We are finally seeing sunny skies here in central Pennsylvania, and with the coming of daylight savings time, can long evenings reading on the deck be far away? There are so many great new (and couple of older) books this month, I had a hard time stopping at ten!
Degrees of Truth
The subtitle of Marjorie Price's A Gift from Brittany, is A Memoir of Love and Loss in the French Countryside. From Chicago to Paris to a country hamlet and from single to married to single parent, Price shares her journey to finding peace through her painting and friendships nourished and discovered in a tiny country village. Irene Latham was inspired to write Leaving Gee's Bend after attending a quilt exhibit in her home state of Alabama. Ludelphia's life revolves around doing chores and making quilts. But when her mother falls ill in 1932, the little girl must be strong and brave enough to walk forty miles for the nearest help.

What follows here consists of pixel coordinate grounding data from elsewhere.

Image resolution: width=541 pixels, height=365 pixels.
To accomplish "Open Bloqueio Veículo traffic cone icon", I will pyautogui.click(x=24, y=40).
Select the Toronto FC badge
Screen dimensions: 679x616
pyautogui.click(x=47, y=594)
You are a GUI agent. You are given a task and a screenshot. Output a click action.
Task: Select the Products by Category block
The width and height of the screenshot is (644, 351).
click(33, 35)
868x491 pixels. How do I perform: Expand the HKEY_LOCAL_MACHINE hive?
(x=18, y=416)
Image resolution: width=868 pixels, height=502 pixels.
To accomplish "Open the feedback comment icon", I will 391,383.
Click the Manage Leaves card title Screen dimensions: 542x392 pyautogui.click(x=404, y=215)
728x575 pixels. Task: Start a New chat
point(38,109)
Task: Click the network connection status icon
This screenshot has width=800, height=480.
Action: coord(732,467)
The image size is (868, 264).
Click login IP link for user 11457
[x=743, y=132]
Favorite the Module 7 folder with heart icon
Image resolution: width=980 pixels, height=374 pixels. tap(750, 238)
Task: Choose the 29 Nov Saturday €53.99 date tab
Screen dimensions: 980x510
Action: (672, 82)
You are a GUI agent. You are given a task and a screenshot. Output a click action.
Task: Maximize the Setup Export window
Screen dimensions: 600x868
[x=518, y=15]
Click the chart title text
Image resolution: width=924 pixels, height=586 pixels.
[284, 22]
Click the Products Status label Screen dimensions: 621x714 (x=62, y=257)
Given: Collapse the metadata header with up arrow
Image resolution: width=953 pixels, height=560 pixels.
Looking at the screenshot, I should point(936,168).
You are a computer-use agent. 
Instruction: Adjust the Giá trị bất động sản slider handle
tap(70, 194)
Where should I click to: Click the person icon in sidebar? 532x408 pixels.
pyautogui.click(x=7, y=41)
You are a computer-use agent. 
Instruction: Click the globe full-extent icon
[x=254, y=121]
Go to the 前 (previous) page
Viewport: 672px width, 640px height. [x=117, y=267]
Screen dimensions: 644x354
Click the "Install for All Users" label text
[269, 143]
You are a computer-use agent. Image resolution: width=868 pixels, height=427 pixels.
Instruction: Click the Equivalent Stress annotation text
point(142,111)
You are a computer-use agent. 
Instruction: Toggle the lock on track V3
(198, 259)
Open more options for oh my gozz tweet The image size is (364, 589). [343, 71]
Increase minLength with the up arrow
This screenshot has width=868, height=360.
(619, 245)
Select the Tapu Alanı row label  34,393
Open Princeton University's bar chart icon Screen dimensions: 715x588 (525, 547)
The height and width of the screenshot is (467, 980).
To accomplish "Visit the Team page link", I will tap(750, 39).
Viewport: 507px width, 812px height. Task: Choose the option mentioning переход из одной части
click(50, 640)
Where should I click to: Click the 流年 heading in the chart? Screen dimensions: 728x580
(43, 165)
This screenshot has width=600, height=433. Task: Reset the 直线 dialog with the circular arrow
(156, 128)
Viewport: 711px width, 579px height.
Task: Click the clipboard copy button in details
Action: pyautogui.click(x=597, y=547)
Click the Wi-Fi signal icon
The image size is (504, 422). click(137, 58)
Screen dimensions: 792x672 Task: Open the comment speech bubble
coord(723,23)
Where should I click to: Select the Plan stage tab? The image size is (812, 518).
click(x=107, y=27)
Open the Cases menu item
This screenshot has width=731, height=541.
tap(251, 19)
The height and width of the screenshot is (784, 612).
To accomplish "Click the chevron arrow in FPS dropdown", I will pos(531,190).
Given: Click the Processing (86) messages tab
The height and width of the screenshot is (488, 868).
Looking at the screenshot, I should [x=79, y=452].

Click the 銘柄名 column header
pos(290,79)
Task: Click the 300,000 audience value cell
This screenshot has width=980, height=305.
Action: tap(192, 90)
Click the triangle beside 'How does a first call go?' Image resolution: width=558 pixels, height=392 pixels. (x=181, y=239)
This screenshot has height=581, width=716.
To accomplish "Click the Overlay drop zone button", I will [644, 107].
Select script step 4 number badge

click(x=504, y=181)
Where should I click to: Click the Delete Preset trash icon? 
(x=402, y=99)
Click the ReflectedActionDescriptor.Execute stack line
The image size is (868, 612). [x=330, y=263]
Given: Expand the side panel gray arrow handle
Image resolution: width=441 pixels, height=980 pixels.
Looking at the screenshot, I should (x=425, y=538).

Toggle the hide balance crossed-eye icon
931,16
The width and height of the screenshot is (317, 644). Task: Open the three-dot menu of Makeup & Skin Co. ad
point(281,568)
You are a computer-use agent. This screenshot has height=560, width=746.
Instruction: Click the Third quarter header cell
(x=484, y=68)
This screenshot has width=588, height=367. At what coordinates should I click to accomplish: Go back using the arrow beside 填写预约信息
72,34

Family Dynamics around the World
The Solitude of Prime Numbers, by Paolo Giordano, first published in Italy, is the story of the chance reunion of two high school friends, Alice and Mattia, who were each scarred by a different life-changing family event that happened in childhood. Laila Lalami's Secret Son is played out against the politics and religious unrest of Casablanca and explores the reunion of a poor young man with his long-lost wealthy father. Once Justin Fisher has a wife, a son, and a great job, he decides it's time to reconnect with his parents. The results of that planned reunion in California is explored in The Language of Secrets, by Dianne Dixon.
Kate White's Hush is a modern thriller involving an ordinary marketing consultant, her estranged husband, and a one-night stand. Angelology, by Sanielle Trussoni, on the other hand, is a fantasy thriller involving a nun, the Catholic church, and some secret letters. Natasha Mostert's Keeper of Light and Dust is psychological thriller involving magic, science, marshal arts, and vampires.
For the Young at Heart
The subtitle of A Nest for Celeste by Henry Cole is A Story about Art, Inspiration, and the Meaning of Home. This middle reader chapter book is amply illustrated with pencil drawings in the style of the cover art. I haven't read it yet, but the artwork won me over. I hosted an interview with Carrie Vaughn last month, and I can't wait to read her Voices of Dragons, in which a seventeen-year-old is caught between modern times and the world of medieval legends.
I am known for my eclectic reading tastes, and I think I've proven that here. March is my busiest work month but I hope to read several of these in the next few weeks. What are you looking forward to reading in March?